WORK TO DO.
1. According to the passage on UK policy toward China, what could a severe deterioration in relations between China and the US pressure the UK to do?
2. Write out the passage on UK policy toward China from "In a geopolitical" up to and including "prompt US retaliation.".

SOURCE.
The UK should work with selected allies and partners to deter Chinese aggression, but it cannot escape the need to engage with China in many areas. At times this will necessitate diverging significantly from US positions on China – even at considerable political cost – when it is in the UK’s interests to do so.
In a geopolitical landscape in which the post-1945 international rules-based order is rapidly decaying, and in which China has increasing influence due to both its own power and the relative decline of the US, several challenges stand out as priorities for the UK:
- Managing China–US competition. A severe deterioration in relations between China and the US could put unwelcome pressure on the UK to choose a side. Where the UK relies on critical Chinese supply chains, for instance, their continued use could raise tensions with the Trump administration or a future US administration, or even prompt US retaliation.

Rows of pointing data

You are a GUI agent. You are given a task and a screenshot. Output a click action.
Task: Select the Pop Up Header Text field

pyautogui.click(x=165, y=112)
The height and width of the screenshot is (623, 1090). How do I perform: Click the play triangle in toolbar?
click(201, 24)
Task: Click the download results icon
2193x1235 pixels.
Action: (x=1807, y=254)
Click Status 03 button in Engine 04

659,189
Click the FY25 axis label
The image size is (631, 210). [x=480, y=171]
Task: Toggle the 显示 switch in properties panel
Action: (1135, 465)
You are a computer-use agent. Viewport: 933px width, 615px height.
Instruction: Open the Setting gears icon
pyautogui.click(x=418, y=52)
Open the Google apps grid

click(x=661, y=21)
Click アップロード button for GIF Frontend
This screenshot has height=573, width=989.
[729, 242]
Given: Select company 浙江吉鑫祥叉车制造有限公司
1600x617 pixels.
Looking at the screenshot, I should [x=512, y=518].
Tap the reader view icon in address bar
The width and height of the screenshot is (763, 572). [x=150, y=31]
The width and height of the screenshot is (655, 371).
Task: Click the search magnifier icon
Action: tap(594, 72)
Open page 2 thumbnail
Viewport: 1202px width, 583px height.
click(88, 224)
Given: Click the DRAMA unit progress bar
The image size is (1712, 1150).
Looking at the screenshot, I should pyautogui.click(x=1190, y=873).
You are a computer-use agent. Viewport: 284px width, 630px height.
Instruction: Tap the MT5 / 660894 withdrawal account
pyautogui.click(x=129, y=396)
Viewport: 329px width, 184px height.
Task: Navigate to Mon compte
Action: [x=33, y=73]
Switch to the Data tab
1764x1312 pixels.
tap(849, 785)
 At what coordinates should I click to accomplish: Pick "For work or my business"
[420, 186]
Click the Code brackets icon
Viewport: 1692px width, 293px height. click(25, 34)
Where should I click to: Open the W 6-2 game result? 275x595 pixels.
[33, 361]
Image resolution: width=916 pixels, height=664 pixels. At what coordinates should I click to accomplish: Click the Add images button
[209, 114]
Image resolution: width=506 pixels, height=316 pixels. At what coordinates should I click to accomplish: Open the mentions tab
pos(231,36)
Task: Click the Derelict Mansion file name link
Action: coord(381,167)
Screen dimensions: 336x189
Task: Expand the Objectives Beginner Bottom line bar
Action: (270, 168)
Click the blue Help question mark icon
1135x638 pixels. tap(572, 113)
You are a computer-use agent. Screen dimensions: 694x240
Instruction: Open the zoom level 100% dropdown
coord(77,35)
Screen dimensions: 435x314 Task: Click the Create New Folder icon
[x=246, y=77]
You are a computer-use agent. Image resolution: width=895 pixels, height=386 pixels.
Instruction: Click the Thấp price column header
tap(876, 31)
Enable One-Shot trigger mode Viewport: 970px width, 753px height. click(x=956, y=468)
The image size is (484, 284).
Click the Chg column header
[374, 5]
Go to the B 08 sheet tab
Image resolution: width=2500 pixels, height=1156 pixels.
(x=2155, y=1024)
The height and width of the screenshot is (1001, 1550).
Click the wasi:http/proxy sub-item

TASK SOLUTIONS.
1. Choose a side.

2.
In a geopolitical landscape in which the post-1945 international rules-based order is rapidly decaying, and in which China has increasing influence due to both its own power and the relative decline of the US, several challenges stand out as priorities for the UK:
- Managing China–US competition. A severe deterioration in relations between China and the US could put unwelcome pressure on the UK to choose a side. Where the UK relies on critical Chinese supply chains, for instance, their continued use could raise tensions with the Trump administration or a future US administration, or even prompt US retaliation.